## WHAT THIS TASK INVOLVES
Copy the rows word for word, beginning at the line that contains "Task: Select the Magic Wand tool" and ending after the line that contains "Choose the Linear response curve option". Omit the pictures from your copy.

>> BEGIN

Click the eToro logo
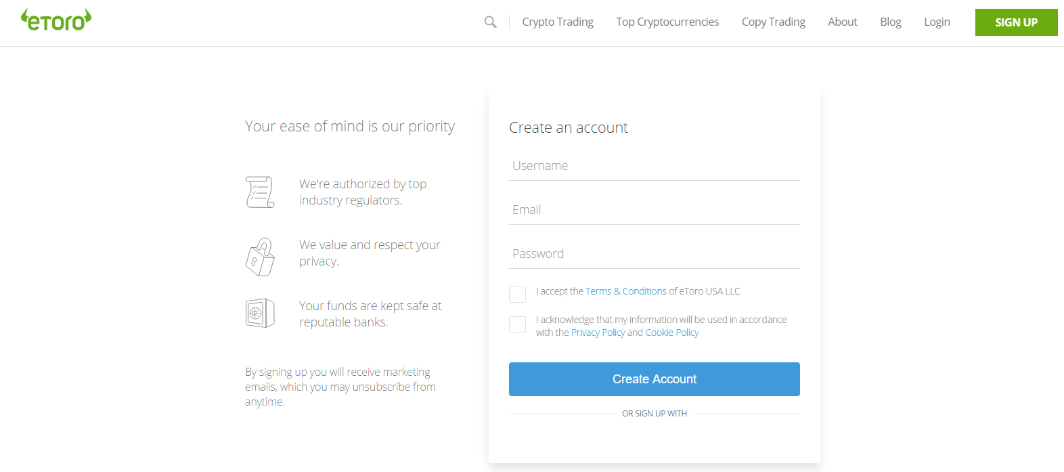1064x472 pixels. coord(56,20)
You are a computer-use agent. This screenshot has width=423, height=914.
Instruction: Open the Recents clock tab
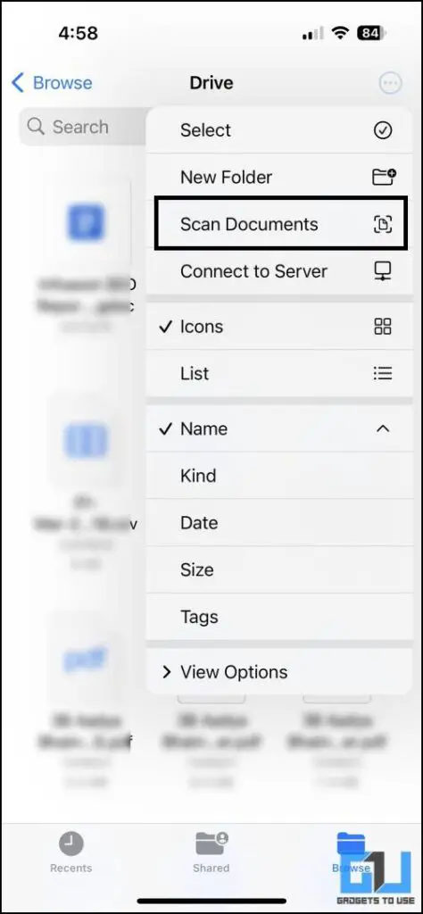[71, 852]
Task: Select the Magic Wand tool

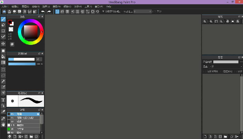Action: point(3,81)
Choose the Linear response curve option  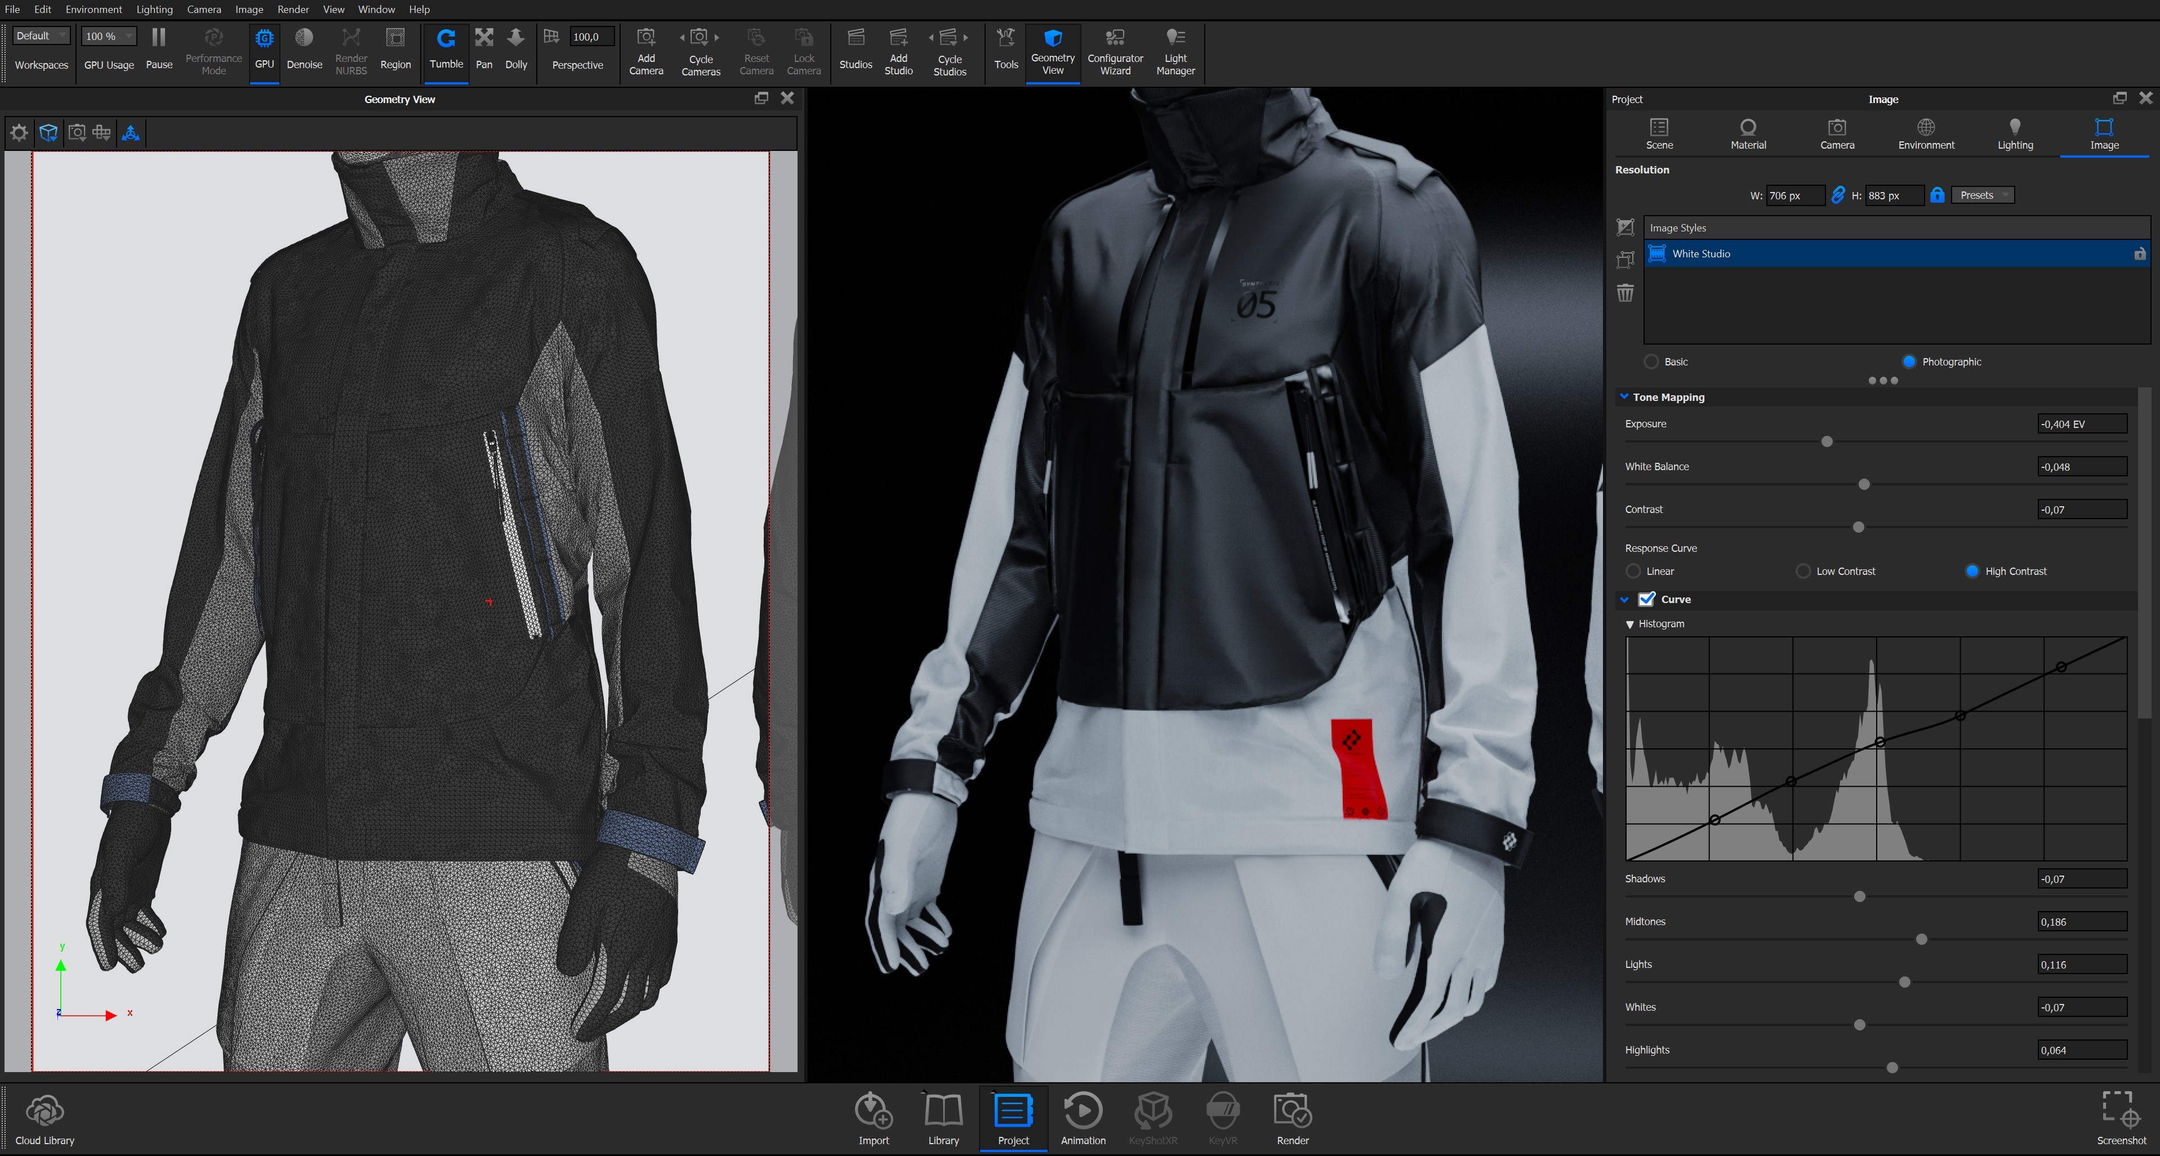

>> END
>> BEGIN

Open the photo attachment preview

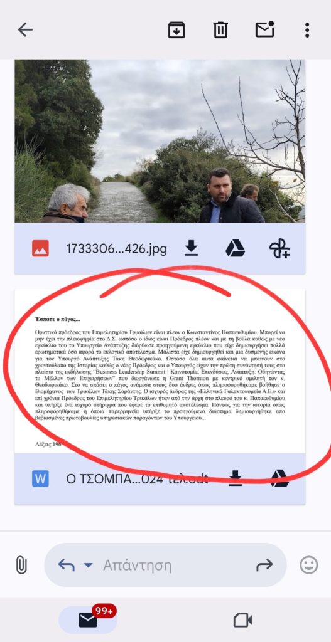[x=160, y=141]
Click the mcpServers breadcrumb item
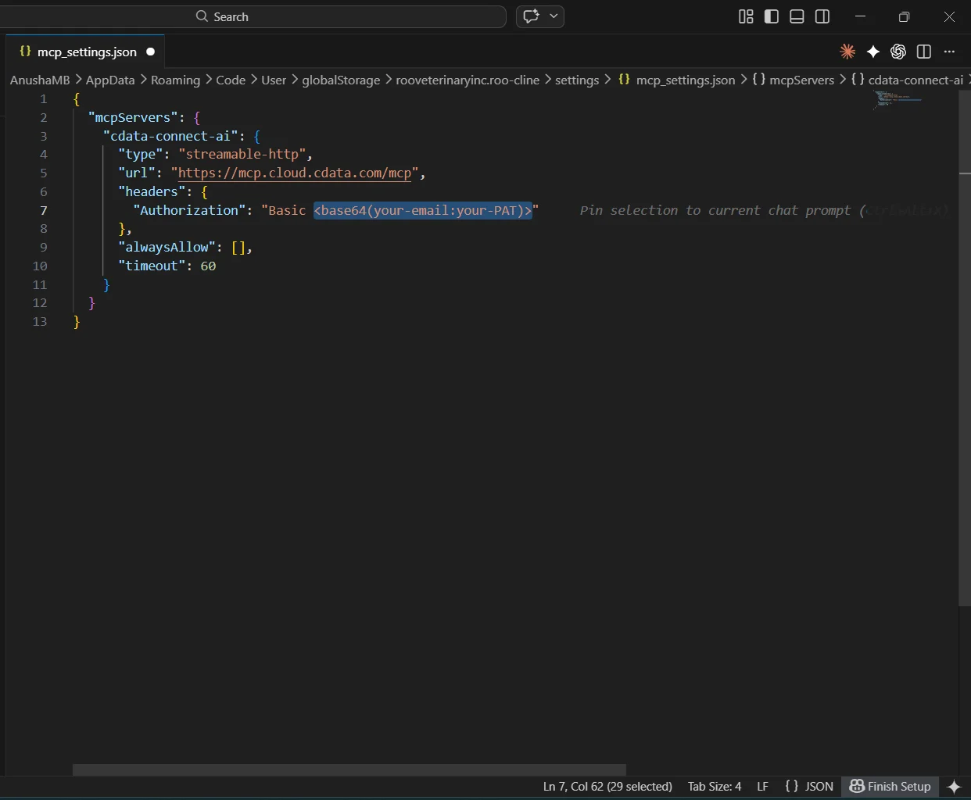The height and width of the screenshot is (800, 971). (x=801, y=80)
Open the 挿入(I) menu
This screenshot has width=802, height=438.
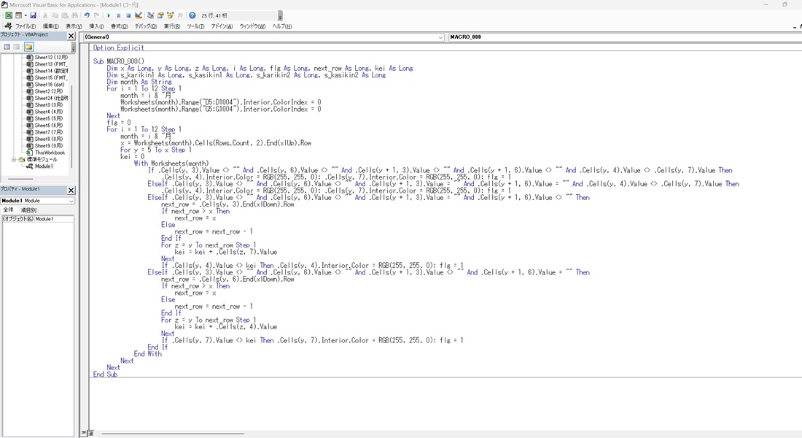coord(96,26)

>> END

## EXERCISE ANSWER
Task: Select the Magic Wand tool

Action: point(3,81)
Choose the Linear response curve option  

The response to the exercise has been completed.